Под уклон? Предательское слово — оно, видимо, подсказано чувством расслабленности; Гюндероде выбрала выражение, дающее нам понять, что значит для нее «подъем». Беттина же, менее послушная диктату нормы (хоть и побывала в монастыре), радуется: «Я так рада тому, что я незначительна — мне, стало быть, нет нужды щеголять всякими учеными мыслями, когда я пишу тебе; надо рассказывать как рассказывается». Ум у нее «не философский», заключает она.
Как это понимать? Что она не умеет мыслить? О нет. Голова у Беттины на плечах своя — что ей охотно и тычут в глаза. Она имеет в виду совсем другое: как раз «философы» мыслят неверно, то есть неестественно.
«По мне, если кто припадает к груди природы, доверяется ей, посвящает ей всего себя, тот еще не философ. Философ — это, напротив, тот, кто отправляется на грабеж; он выуживает у природы ее тайны и запускает их в свой адский котел, а потом неустанно следит, чтобы фабрика не застопорилась — одно колесо не зашло за другое, одна машина не застряла на ходу другой».

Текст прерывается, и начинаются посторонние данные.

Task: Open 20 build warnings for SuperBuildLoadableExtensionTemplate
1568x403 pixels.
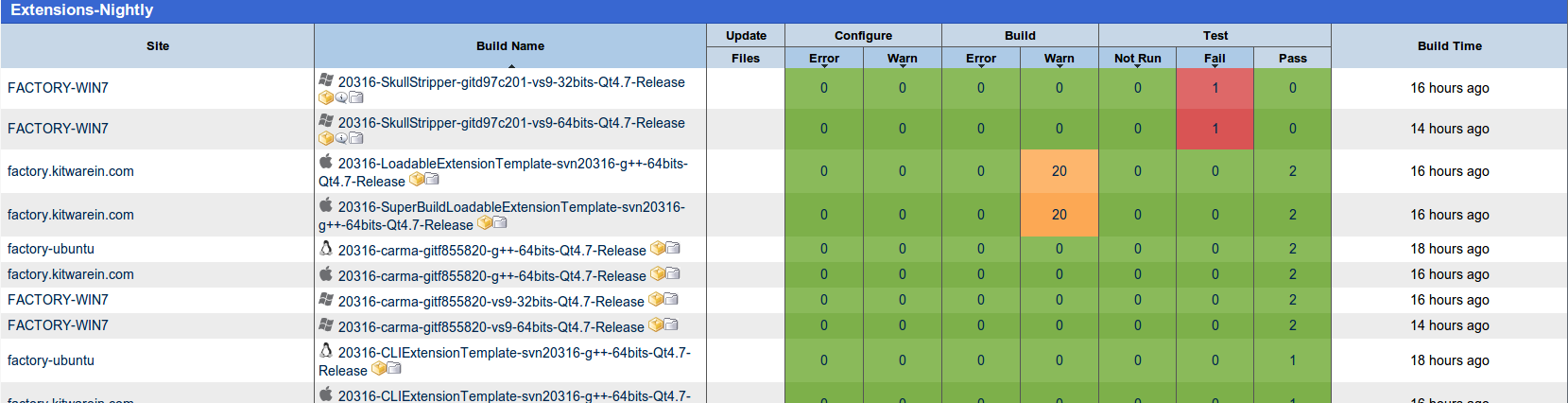Action: [1059, 215]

Бездушная механика, которая из сферы развивающейся индустрии перекидывается на сферу общественных отношений, на самого человека, вселяет в нее ужас, и, что касается возможных тупиков человеческого разума, это женщина сплошь и рядом обнаруживает такие инстинктивные прозрения, для которых наука еще не нашла ни системы, ни даже языка. Почитайте, например, как она описывает Каролине философа, который натужно конструирует «весь свой мыслительный аппарат» — не затем, чтобы «понять самого себя», а затем, чтобы «продемонстрировать нам всю хитроумную мудреность своей наисовершеннейшей машины»; но такая философия — «удел и пища» лишь для «никчемного, лишнего человека», «самому себе еще неведомого» (для человека «в состоянии фрустрации» — сказала бы современная психология, не много чего выиграв от этого обозначения).

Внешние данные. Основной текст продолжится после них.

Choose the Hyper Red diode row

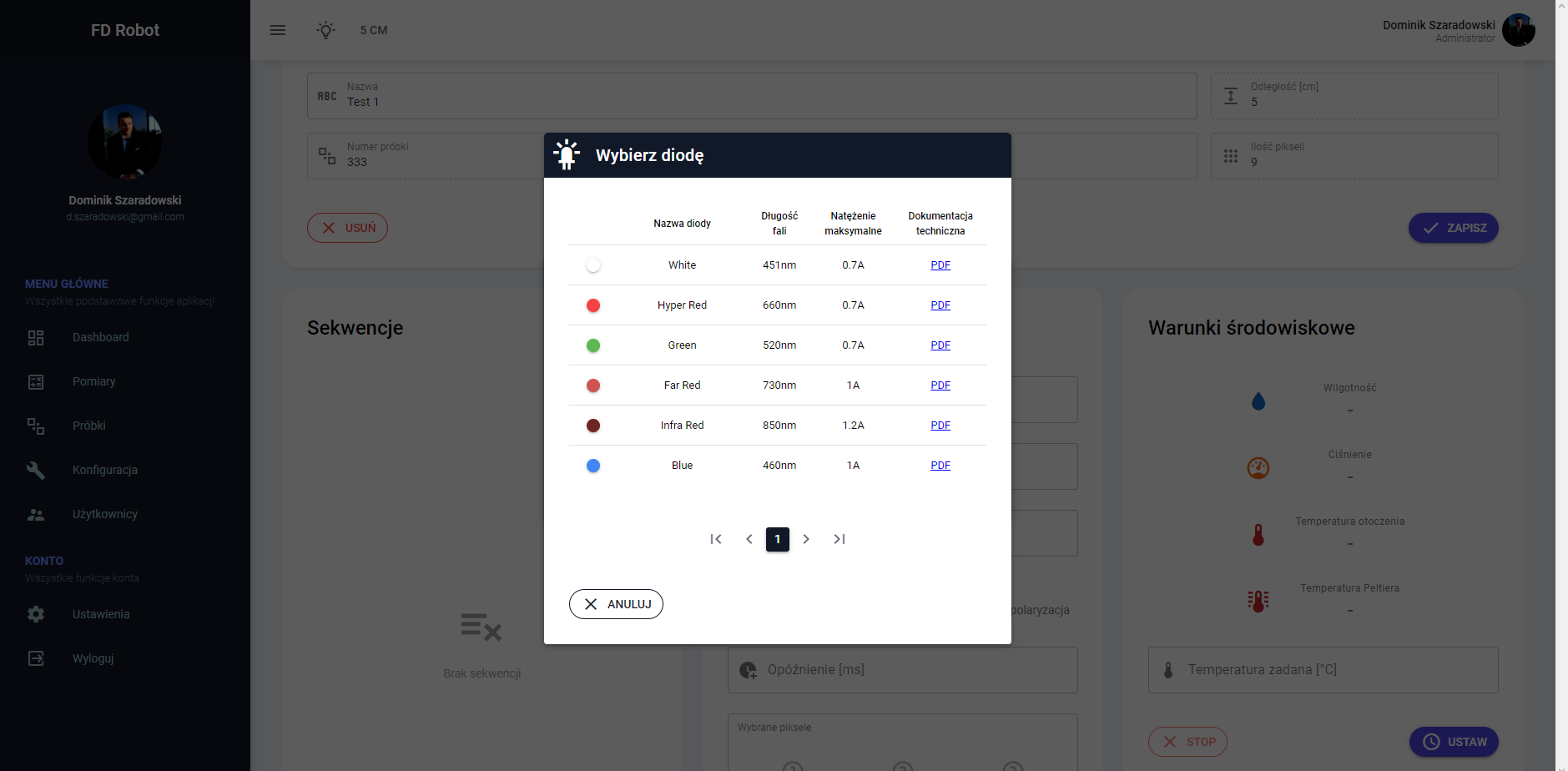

Всестороннее обсуждение этой главной проблемы: должен ли человек мыслить так, как предписывают философы (и как иной раз сама Гюндероде, все-таки подверженная влиянию шаблонов «разумности», советует Беттине), — вот внутренний сюжет этого «романа», и сюжета более увлекательного и поучительного еще поискать. Нужно ли — и должно ли — в философии, истории, искусстве отрешаться от самого себя? Пользуется ли человек своей способностью мыслить и писать как средством выражения и воссоздания самого себя или же он использует ее с целью изготовления некой внеположной ему вещи — произведения, системы, — которая в конце концов обернется против самого же производителя? Беттина, которую часто корили леностью и которую Каролина призывает к изучению истории («Утративши почву под ногами, как сможешь ты постичь и удержать себя самое?»), жалуется на «историческую пустыню», в которую ее загоняет ее наставница. «А почва-то у меня под ногами как раз современная, и она горит, и современности хотела бы я отдаться — не кладя прежде голову на наковальню прошлого, чтобы оно мне ее расплющило». Но зато вполне добровольно она штудирует историю «двенадцати императоров» — римских, — для того чтобы сравнить их со все более грозно воздвигающимся Наполеоном и обнаружить в каждом тиране «все то же чудище посредственности». Скажете, это не поразительное прозрение для женщины, которая даже не располагала документальным материалом о диктаторах нашего века?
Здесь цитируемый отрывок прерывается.